— What you have to do —
Copy out everything from the line containing "Click the new" down to the end of the lines, both ends included, and leave out the pictures. Multiply only the click coordinates by 1.45 and round each to a whole number, with halves rounded up.

— Provided material —
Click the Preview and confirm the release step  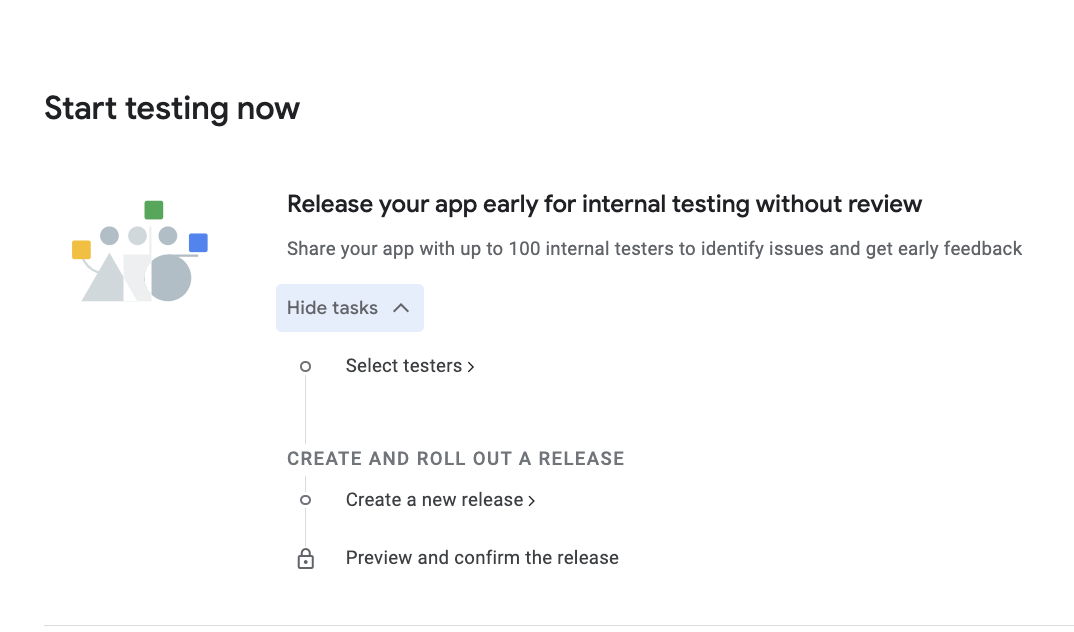click(482, 558)
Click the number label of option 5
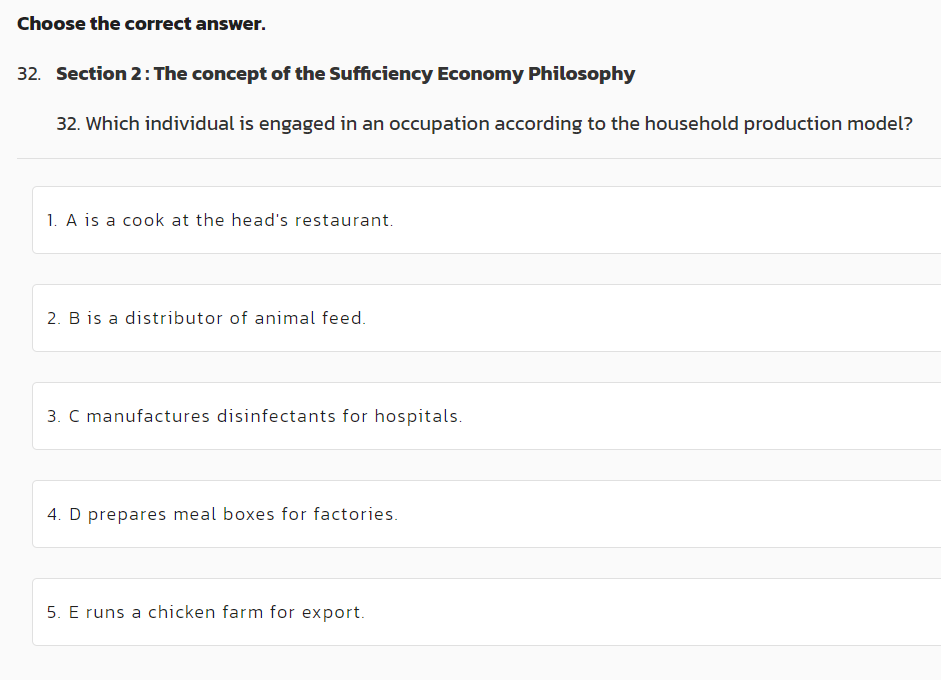 pos(51,612)
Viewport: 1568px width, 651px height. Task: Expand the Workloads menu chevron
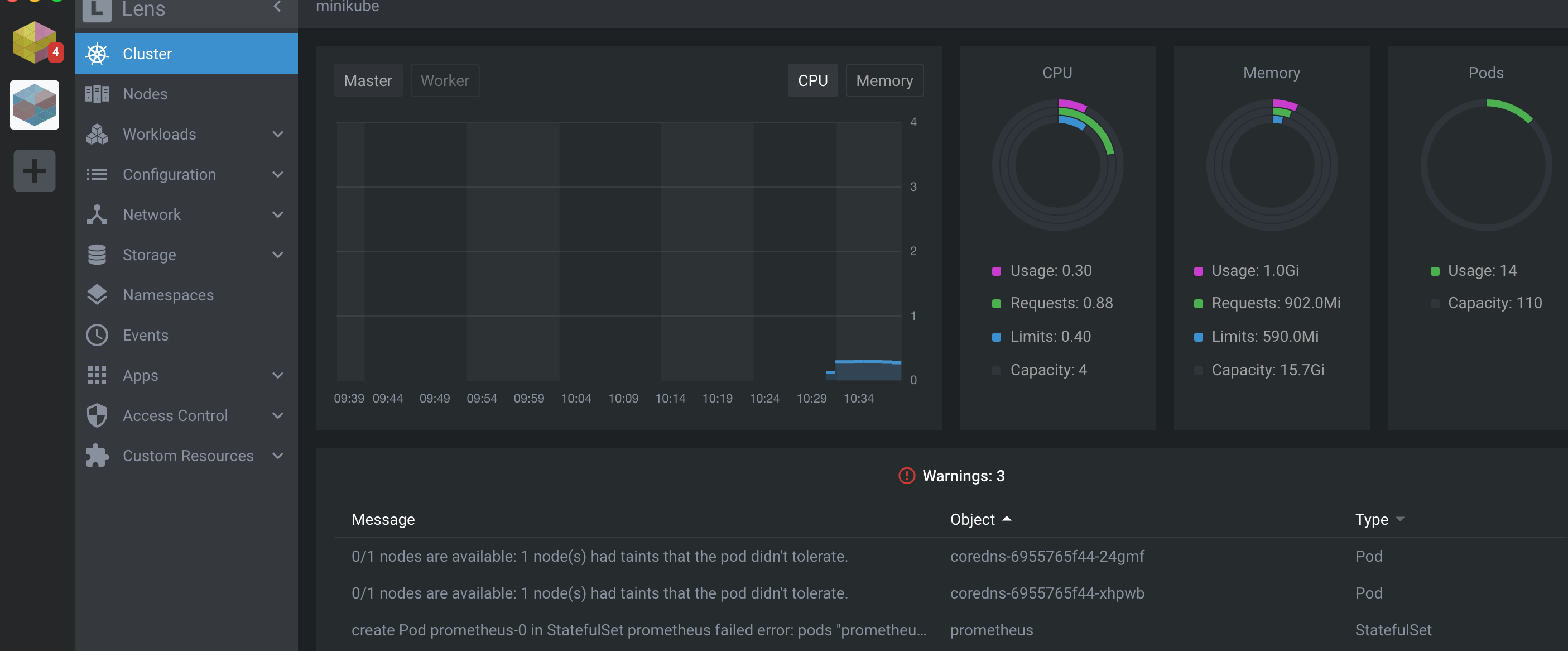pyautogui.click(x=277, y=134)
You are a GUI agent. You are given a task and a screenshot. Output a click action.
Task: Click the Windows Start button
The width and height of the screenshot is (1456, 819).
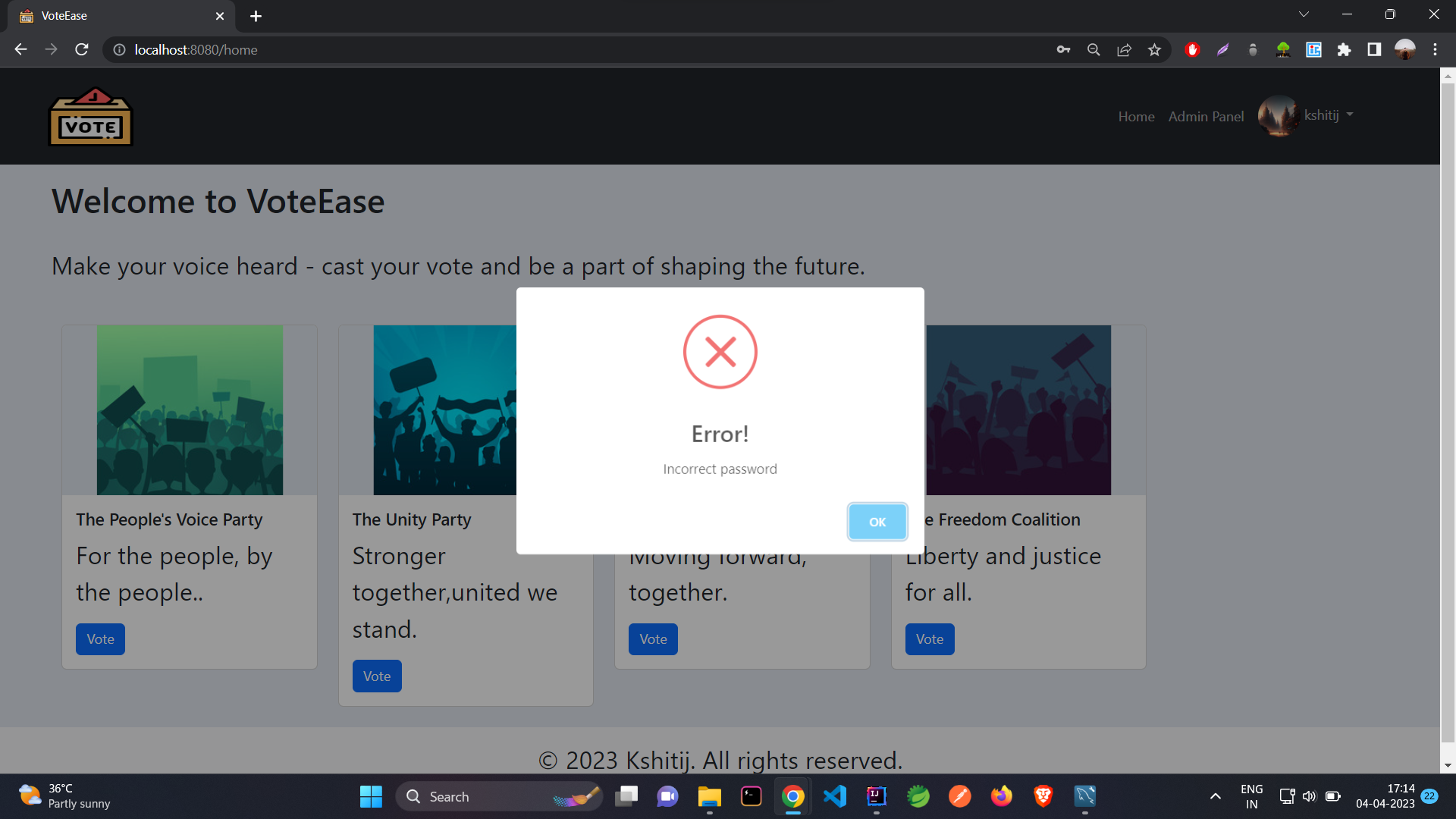click(371, 796)
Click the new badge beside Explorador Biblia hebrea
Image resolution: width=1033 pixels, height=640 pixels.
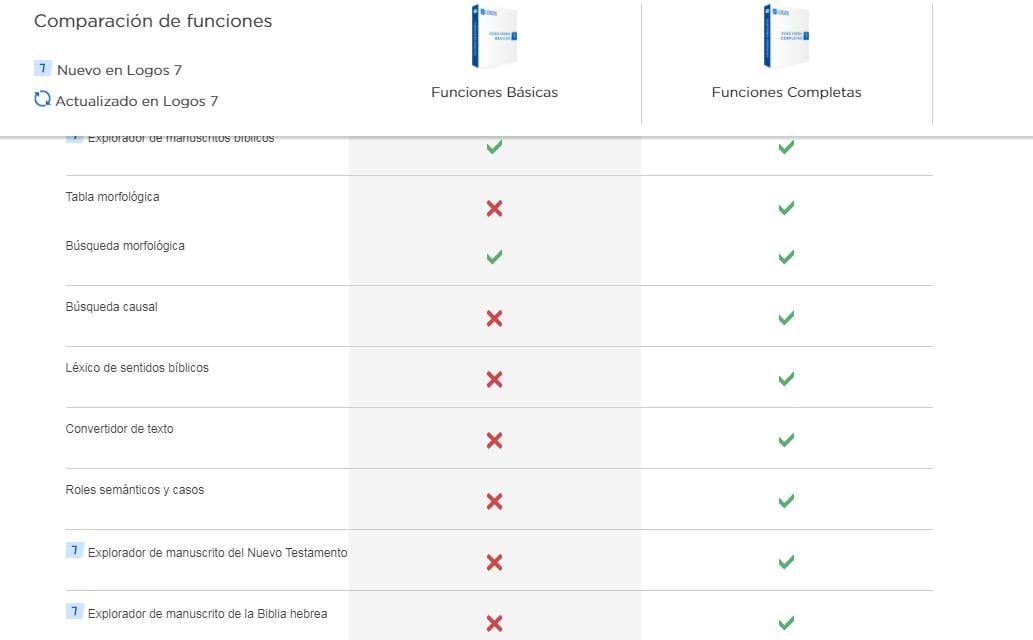[x=74, y=612]
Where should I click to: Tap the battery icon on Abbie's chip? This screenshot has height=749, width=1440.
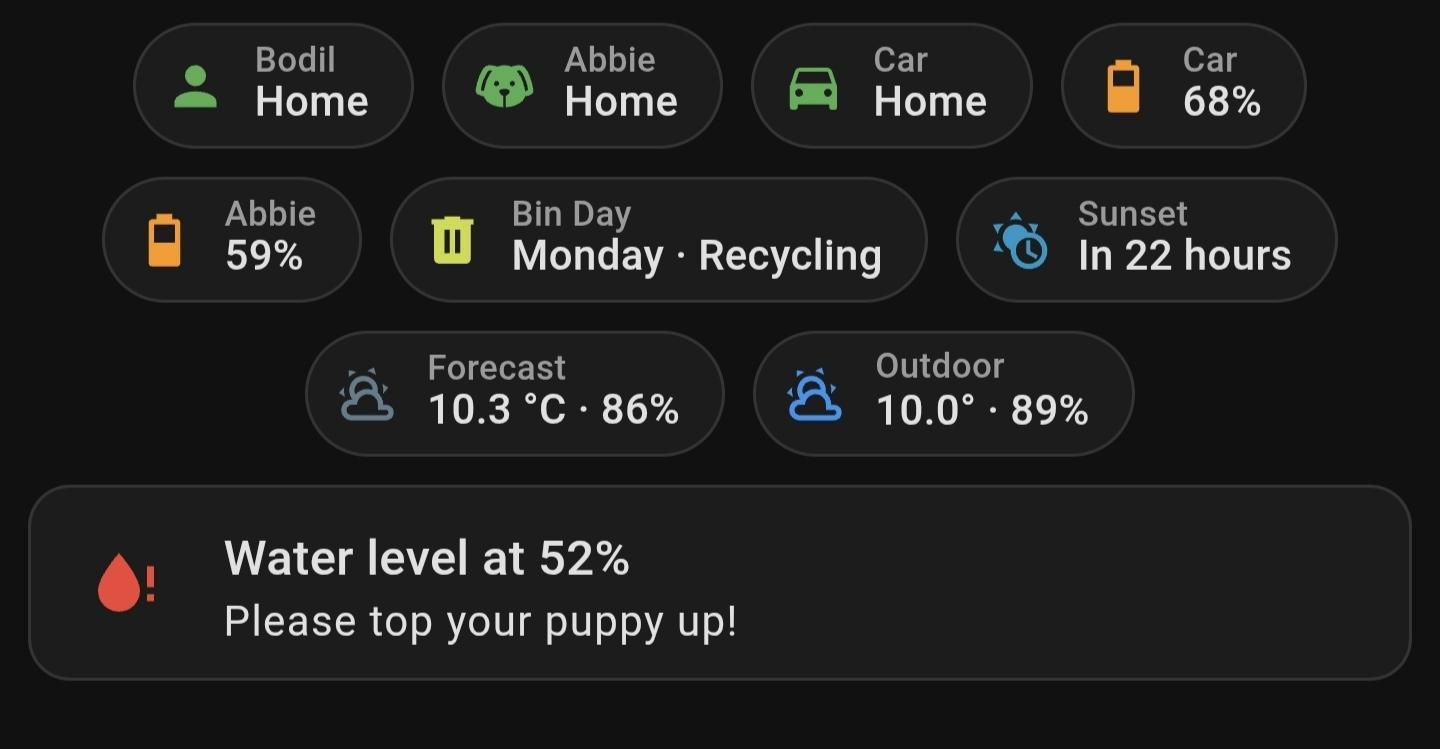166,238
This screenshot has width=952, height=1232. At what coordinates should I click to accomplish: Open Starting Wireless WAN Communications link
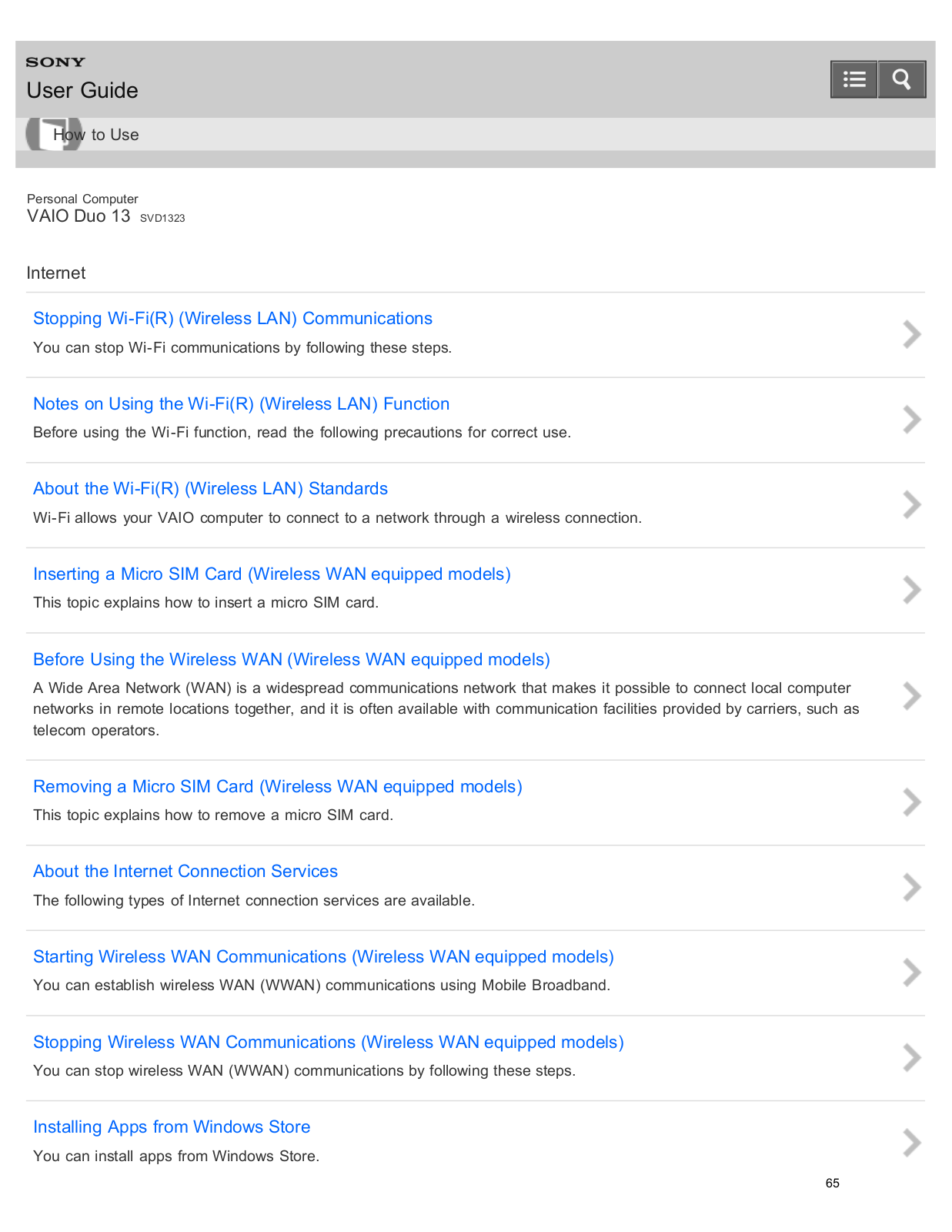pyautogui.click(x=323, y=957)
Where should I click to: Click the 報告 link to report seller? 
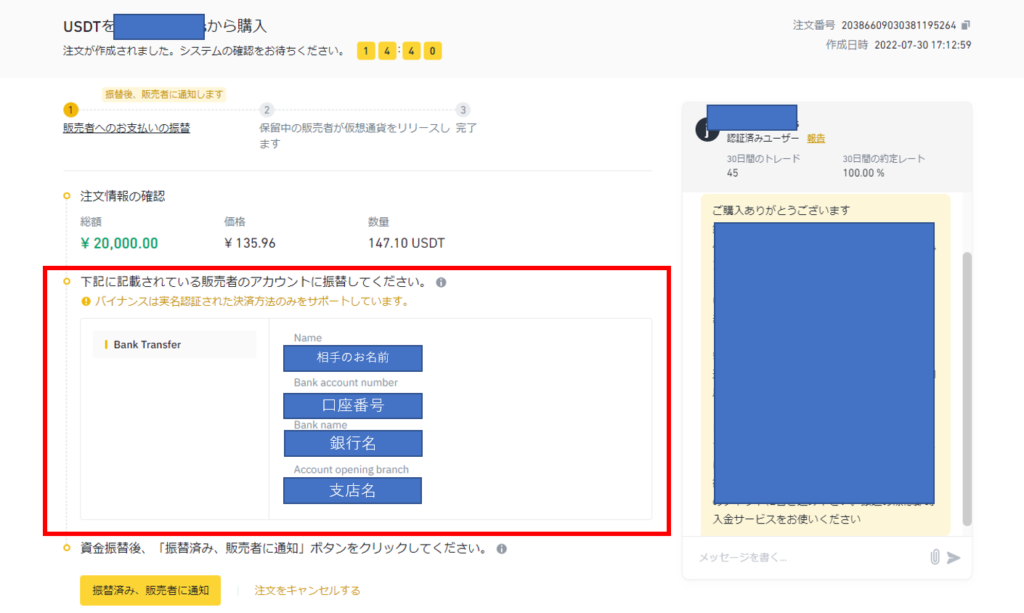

— Task answer —
Click the new badge beside Explorador Biblia hebrea
Image resolution: width=1033 pixels, height=640 pixels.
[x=107, y=887]
Where should I click to: Tap the battery icon on Abbie's chip? This screenshot has height=749, width=1440.
241,345
This screenshot has width=952, height=1232. At what coordinates should I click to accomplish: Open Starting Wireless WAN Communications link
pyautogui.click(x=468, y=1388)
Where should I click to: Click the 報告 link to report seller? 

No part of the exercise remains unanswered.